Sagen wir dieser Einfluss hat noch nicht stattgefunden. Etwa weil die Windgeschwindigkeiten von einem Wetterballon kommen, der schön über Tübingen dahinflog. 😉 Du hast also nur das interpolierte Raster "Wind über der Stadt".
Dann müsstest du festlegen was die Gebäude für eine Auswirkung haben. Ich erfinde jetzt mal ein einfaches (siehe Anmerkung oben) fiktives Beispiel, das so natürlich nicht stimmt.

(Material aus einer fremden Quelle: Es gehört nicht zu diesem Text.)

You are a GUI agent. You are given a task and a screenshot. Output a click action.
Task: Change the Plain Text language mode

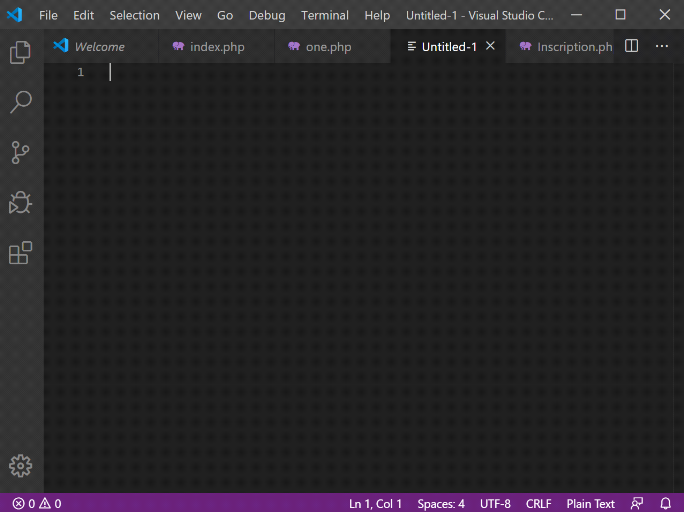pos(590,504)
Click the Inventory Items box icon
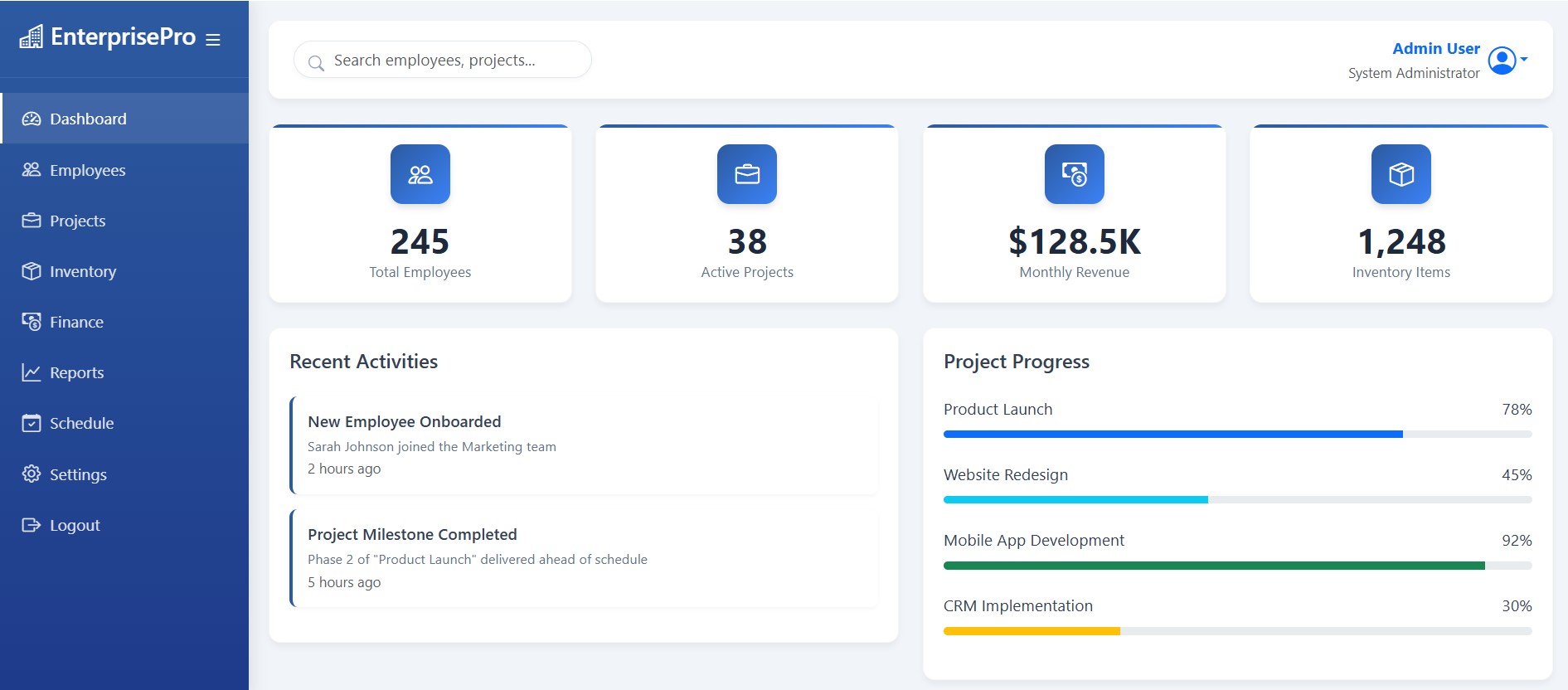The height and width of the screenshot is (690, 1568). tap(1401, 174)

Die Gebäudeflächen enthalten Höhenangaben.
Pro Meter Höhe verstärkt sich die Windgeschwindigkeit um den Faktor 1,5. Zur Berechnung wird in den Gebäuden eine neue Spalte "Einfluss" angelegt und diese mit "Höhe*1,5" gefüllt.
Dann werden die Gebäude-Polygone in ein Punkt-Shape umgewandelt. Dieses dient als Grundlage zur interpolation des Rasters "Einfluss auf Messung". Was in dem Fall natürlich bewirkt, das der Einfluss abnimmt mit Entfernung zum Gebäudepunkt.
Als letzten Schritt wird eine Raster-Berechnung von "Einfluss auf Messung" und "Wind über der Stadt" durchgeführt.
Etwa so:
http://help.arcgis.com/de/arcgisdesktop/10.0/help/index.html#/na/009z000000rr000000/
Oder so:
http://help.arcgis.com/de/arcgisdesktop/10.0/help/index.html#/na/009z000000z8000000/

Im Ergebnis hast du dann den Einfluss der Gebäude in einem neuen Raster.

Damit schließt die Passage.